* BEGIN DATASET *
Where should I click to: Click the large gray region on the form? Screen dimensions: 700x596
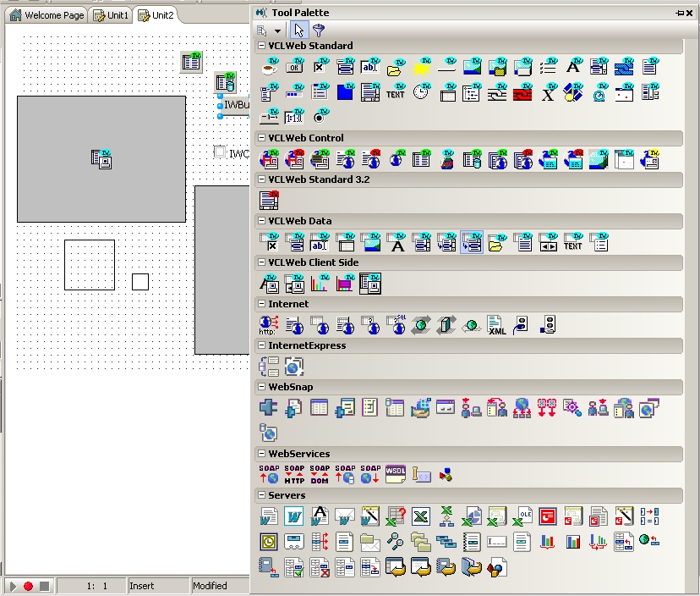tap(101, 158)
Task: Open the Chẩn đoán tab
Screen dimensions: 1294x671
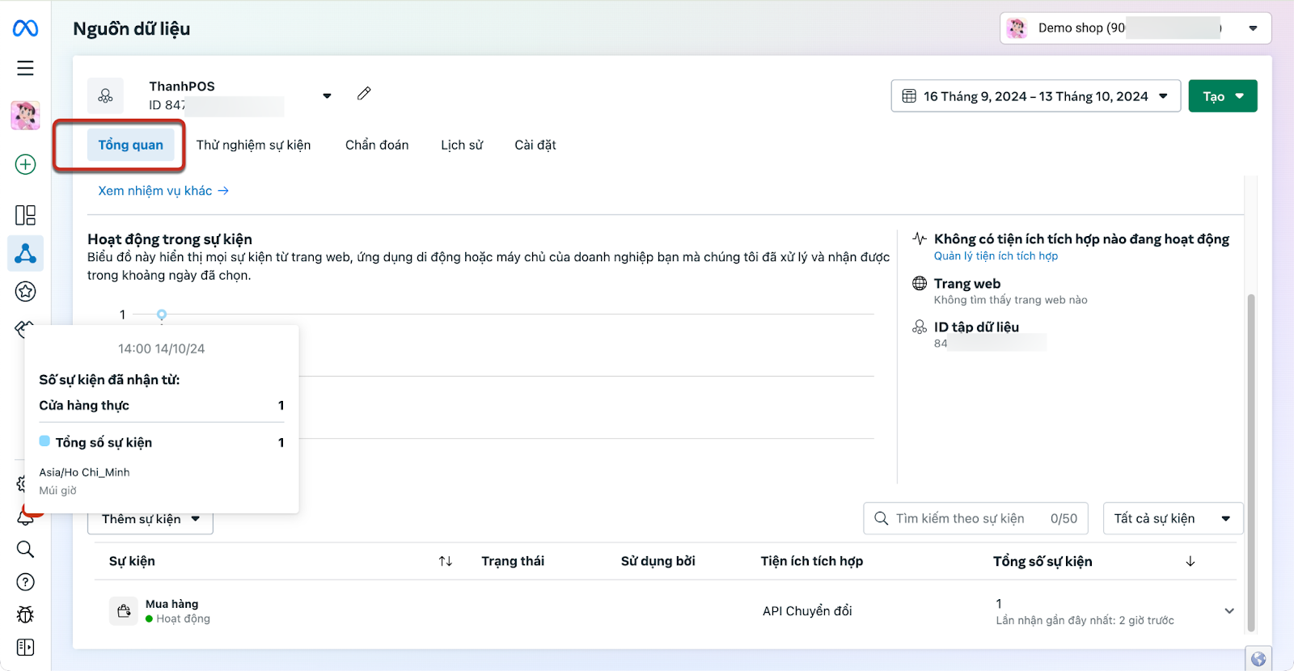Action: 377,145
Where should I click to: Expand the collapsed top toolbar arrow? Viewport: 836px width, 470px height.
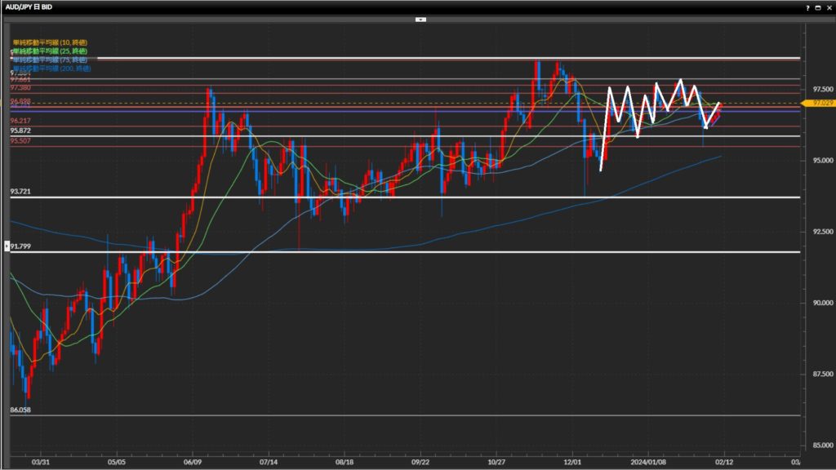420,18
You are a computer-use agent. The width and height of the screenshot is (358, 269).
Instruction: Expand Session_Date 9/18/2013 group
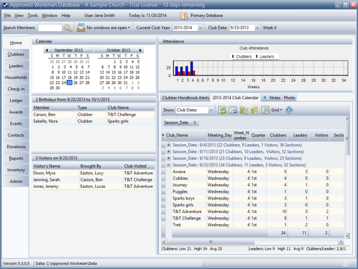pos(169,158)
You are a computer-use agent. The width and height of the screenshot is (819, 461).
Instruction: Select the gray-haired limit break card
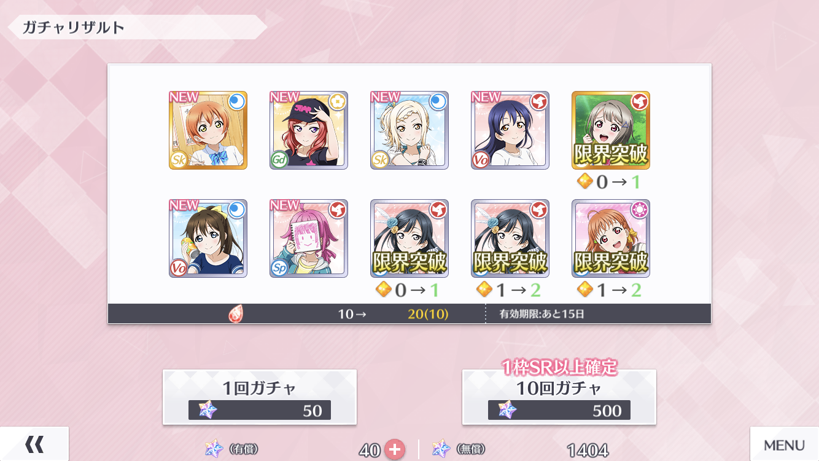tap(611, 130)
* END DATASET *
Rewrite every line of the material above, including the requests, but multiply each coordinate in the answers by 2.5 and round to the nearest whole number, with halves rounded up. Leave the numbers in the requests unchanged, and omit the pictures from your answer.

Where should I click to: Click the large gray region on the form? Screen dimensions: 700x596
tap(253, 395)
Task: Open the Chẩn đoán tab
Screen dimensions: 1294x671
Action: 943,363
Where should I click to: Expand the collapsed top toolbar arrow? Viewport: 836px width, 470px height.
1050,45
You are a computer-use agent. The width and height of the screenshot is (358, 269).
Instruction: Expand Session_Date 9/18/2013 group
pos(423,395)
You are a computer-use agent. The width and height of the screenshot is (819, 461).
Instruction: Select the gray-haired limit break card
tap(1528, 325)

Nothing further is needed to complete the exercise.